> **Assigned task**
Output exactly the span of lines beginning with the one that holds "You are a computer-use agent. The" and ending with the last line of the data below.

Stored data entries:
——————

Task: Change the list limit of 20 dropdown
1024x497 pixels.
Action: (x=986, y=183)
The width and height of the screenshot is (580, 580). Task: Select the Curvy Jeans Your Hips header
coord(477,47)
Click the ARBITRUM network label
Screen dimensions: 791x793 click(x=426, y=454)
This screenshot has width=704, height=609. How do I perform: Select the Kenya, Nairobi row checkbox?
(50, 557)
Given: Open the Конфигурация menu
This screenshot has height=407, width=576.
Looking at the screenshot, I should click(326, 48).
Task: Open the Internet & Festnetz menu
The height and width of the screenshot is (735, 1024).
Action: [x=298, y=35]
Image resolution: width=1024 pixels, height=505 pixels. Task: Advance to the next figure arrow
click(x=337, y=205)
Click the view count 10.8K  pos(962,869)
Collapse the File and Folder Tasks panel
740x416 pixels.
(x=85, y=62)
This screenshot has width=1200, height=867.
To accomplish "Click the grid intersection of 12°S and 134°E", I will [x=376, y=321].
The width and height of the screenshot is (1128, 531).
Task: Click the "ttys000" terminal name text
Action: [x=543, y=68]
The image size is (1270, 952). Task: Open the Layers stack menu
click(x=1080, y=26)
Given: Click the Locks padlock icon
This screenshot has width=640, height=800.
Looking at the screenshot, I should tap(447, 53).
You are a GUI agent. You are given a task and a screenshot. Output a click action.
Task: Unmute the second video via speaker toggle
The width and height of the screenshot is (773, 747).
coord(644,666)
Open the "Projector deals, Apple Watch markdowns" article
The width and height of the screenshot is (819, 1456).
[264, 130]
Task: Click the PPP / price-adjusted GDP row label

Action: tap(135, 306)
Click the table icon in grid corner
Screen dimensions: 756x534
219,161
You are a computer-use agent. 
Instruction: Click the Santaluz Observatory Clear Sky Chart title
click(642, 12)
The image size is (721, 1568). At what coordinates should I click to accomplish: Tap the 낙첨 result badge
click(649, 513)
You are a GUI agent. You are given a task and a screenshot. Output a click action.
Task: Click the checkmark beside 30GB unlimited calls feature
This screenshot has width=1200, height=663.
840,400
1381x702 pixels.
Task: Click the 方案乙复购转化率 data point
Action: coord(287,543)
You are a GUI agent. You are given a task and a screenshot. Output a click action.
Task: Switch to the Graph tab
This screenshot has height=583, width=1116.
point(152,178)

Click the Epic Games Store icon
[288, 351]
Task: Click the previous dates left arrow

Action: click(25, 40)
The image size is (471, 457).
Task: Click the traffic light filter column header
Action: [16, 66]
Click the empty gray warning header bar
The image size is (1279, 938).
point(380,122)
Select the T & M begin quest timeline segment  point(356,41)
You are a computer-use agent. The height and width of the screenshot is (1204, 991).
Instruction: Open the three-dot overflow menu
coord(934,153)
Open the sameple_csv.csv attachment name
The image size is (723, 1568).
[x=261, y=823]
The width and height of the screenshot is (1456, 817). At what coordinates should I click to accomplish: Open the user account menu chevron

——————

> **Solution to this problem**
You are a computer-use agent. The height and width of the screenshot is (1204, 991).
Instruction: Open the three-dot overflow menu
coord(934,153)
Open the sameple_csv.csv attachment name
The image size is (723, 1568).
[x=261, y=823]
The width and height of the screenshot is (1456, 817). At what coordinates should I click to accomplish: Open the user account menu chevron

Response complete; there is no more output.